** Data extracts **
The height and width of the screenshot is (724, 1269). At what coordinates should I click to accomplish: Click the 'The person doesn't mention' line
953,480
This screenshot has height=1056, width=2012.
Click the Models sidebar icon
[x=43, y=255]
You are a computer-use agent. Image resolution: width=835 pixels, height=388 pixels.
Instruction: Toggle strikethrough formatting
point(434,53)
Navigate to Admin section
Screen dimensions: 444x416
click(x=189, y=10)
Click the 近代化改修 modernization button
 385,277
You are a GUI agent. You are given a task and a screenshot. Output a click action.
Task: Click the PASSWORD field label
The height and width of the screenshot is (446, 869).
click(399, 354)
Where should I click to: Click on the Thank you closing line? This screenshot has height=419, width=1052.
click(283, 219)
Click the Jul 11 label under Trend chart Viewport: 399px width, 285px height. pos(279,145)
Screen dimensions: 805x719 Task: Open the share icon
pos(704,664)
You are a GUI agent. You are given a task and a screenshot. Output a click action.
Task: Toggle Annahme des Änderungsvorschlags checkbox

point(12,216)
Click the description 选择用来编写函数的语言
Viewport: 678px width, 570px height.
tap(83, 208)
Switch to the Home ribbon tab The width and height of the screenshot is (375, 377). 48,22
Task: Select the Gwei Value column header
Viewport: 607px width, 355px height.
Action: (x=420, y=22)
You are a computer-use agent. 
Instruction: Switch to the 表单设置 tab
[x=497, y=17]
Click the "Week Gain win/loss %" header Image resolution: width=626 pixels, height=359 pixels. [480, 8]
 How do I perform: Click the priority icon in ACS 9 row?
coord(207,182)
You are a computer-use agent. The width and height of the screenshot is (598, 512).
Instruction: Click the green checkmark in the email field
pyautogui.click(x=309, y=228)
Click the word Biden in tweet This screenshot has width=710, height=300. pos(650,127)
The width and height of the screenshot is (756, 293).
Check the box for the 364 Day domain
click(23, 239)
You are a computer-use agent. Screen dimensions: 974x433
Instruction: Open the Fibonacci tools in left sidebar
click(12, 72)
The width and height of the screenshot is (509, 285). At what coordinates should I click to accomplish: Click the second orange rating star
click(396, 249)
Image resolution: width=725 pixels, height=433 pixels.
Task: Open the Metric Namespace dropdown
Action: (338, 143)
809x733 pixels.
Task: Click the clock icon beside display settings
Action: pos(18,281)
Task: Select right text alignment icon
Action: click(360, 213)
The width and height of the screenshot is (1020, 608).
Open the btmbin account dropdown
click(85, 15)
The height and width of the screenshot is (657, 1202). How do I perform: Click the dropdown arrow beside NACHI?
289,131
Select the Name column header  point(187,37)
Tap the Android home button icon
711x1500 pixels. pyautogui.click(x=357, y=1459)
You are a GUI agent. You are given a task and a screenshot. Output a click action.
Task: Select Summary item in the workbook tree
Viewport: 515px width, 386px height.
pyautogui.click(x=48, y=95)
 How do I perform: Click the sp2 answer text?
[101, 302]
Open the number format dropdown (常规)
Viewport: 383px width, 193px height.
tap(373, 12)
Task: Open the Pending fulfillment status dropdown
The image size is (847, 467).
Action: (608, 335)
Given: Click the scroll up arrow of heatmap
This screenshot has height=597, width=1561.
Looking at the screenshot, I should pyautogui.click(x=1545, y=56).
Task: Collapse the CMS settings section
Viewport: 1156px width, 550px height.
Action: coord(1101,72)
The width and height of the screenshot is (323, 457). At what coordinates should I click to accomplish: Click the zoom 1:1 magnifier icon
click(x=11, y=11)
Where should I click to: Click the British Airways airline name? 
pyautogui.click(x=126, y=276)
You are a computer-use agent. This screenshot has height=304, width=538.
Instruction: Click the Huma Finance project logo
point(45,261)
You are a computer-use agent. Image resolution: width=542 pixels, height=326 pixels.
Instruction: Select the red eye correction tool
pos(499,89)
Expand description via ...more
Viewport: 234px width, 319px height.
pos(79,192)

** Exercise requirements **
Nothing in the material above may be skipped, so reproduce it all exactly.

** Written reply **
The height and width of the screenshot is (724, 1269). At what coordinates should I click to accomplish: Click the 'The person doesn't mention' line
953,480
This screenshot has height=1056, width=2012.
Click the Models sidebar icon
[x=43, y=255]
You are a computer-use agent. Image resolution: width=835 pixels, height=388 pixels.
Instruction: Toggle strikethrough formatting
point(434,53)
Navigate to Admin section
Screen dimensions: 444x416
click(x=189, y=10)
Click the 近代化改修 modernization button
 385,277
You are a GUI agent. You are given a task and a screenshot. Output a click action.
Task: Click the PASSWORD field label
The height and width of the screenshot is (446, 869).
click(399, 354)
Where should I click to: Click on the Thank you closing line? This screenshot has height=419, width=1052.
click(283, 219)
Click the Jul 11 label under Trend chart Viewport: 399px width, 285px height. pos(279,145)
Screen dimensions: 805x719 Task: Open the share icon
pos(704,664)
You are a GUI agent. You are given a task and a screenshot. Output a click action.
Task: Toggle Annahme des Änderungsvorschlags checkbox

point(12,216)
Click the description 选择用来编写函数的语言
Viewport: 678px width, 570px height.
tap(83, 208)
Switch to the Home ribbon tab The width and height of the screenshot is (375, 377). 48,22
Task: Select the Gwei Value column header
Viewport: 607px width, 355px height.
Action: (x=420, y=22)
You are a computer-use agent. 
Instruction: Switch to the 表单设置 tab
[x=497, y=17]
Click the "Week Gain win/loss %" header Image resolution: width=626 pixels, height=359 pixels. [480, 8]
 How do I perform: Click the priority icon in ACS 9 row?
coord(207,182)
You are a computer-use agent. The width and height of the screenshot is (598, 512).
Instruction: Click the green checkmark in the email field
pyautogui.click(x=309, y=228)
Click the word Biden in tweet This screenshot has width=710, height=300. pos(650,127)
The width and height of the screenshot is (756, 293).
Check the box for the 364 Day domain
click(23, 239)
You are a computer-use agent. Screen dimensions: 974x433
Instruction: Open the Fibonacci tools in left sidebar
click(12, 72)
The width and height of the screenshot is (509, 285). At what coordinates should I click to accomplish: Click the second orange rating star
click(396, 249)
Image resolution: width=725 pixels, height=433 pixels.
Task: Open the Metric Namespace dropdown
Action: (338, 143)
809x733 pixels.
Task: Click the clock icon beside display settings
Action: pos(18,281)
Task: Select right text alignment icon
Action: click(360, 213)
The width and height of the screenshot is (1020, 608).
Open the btmbin account dropdown
click(85, 15)
The height and width of the screenshot is (657, 1202). How do I perform: Click the dropdown arrow beside NACHI?
289,131
Select the Name column header  point(187,37)
Tap the Android home button icon
711x1500 pixels. pyautogui.click(x=357, y=1459)
You are a GUI agent. You are given a task and a screenshot. Output a click action.
Task: Select Summary item in the workbook tree
Viewport: 515px width, 386px height.
pyautogui.click(x=48, y=95)
 How do I perform: Click the sp2 answer text?
[101, 302]
Open the number format dropdown (常规)
Viewport: 383px width, 193px height.
tap(373, 12)
Task: Open the Pending fulfillment status dropdown
The image size is (847, 467).
Action: (608, 335)
Given: Click the scroll up arrow of heatmap
This screenshot has height=597, width=1561.
Looking at the screenshot, I should pyautogui.click(x=1545, y=56).
Task: Collapse the CMS settings section
Viewport: 1156px width, 550px height.
Action: coord(1101,72)
The width and height of the screenshot is (323, 457). At what coordinates should I click to accomplish: Click the zoom 1:1 magnifier icon
click(x=11, y=11)
Where should I click to: Click the British Airways airline name? 
pyautogui.click(x=126, y=276)
You are a computer-use agent. This screenshot has height=304, width=538.
Instruction: Click the Huma Finance project logo
point(45,261)
You are a computer-use agent. Image resolution: width=542 pixels, height=326 pixels.
Instruction: Select the red eye correction tool
pos(499,89)
Expand description via ...more
Viewport: 234px width, 319px height.
pos(79,192)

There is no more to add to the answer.